1. The “Just the Facts” Rule
The biggest mistake students make in Chapter 4 is trying to explain the data.
- Wrong: “The data shows a correlation, which means employees are unhappy because of low pay.” (Stop! That is an interpretation.)
- Right: “A Pearson correlation revealed a significant negative relationship (r = -.45, p < .01) between pay and satisfaction.” Save the “Why” for Chapter 5. Chapter 4 is like a police report: Just state what happened. Do not offer opinions yet.
2. For Quantitative Studies: SPSS is Ugly
If you copy-paste a raw table from SPSS into your Word document, your committee will reject it immediately. SPSS output is messy and uses non-standard fonts.
- The Fix: You must convert every output into a clean APA 7th Edition Table. This means specific borders, specific titles (italicized), and specific reporting of p-values.
We specialize in “cleaning” statistical output so it looks professional and publication-ready.
3. For Qualitative Studies: The “Quote Sandwich”
If you did interviews, you can’t just paste pages of transcripts. You need Themes. We use software like NVivo or Atlas.ti to find patterns (e.g., “Theme 1: Lack of Resources”).
- The Structure:
- State the Theme.
- Provide a direct Quote from a participant to prove it.
- Briefly summarize the connection. This “Quote Sandwich” technique keeps your chapter readable and rigorous.

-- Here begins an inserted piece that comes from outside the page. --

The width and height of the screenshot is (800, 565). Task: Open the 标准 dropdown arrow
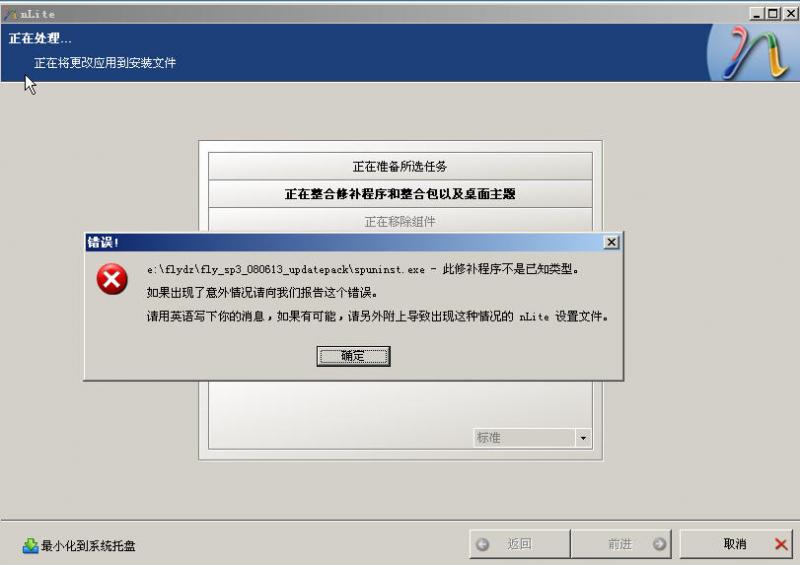583,438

4. Addressing the “Non-Significant” Results
What if your hypothesis failed? What if there is no correlation? Many students try to hide this or “massage” the data to make it look significant. Don’t. In the US academic system, a “Null Result” is still a valid result. Reporting that X does not affect Y is a scientific finding. We help you frame these “failures” as valuable insights so you don’t feel the need to fudge the numbers.
Conclusion
You are a researcher, not necessarily a statistician. You don’t have to be a wizard at Regression Analysis to earn your PhD.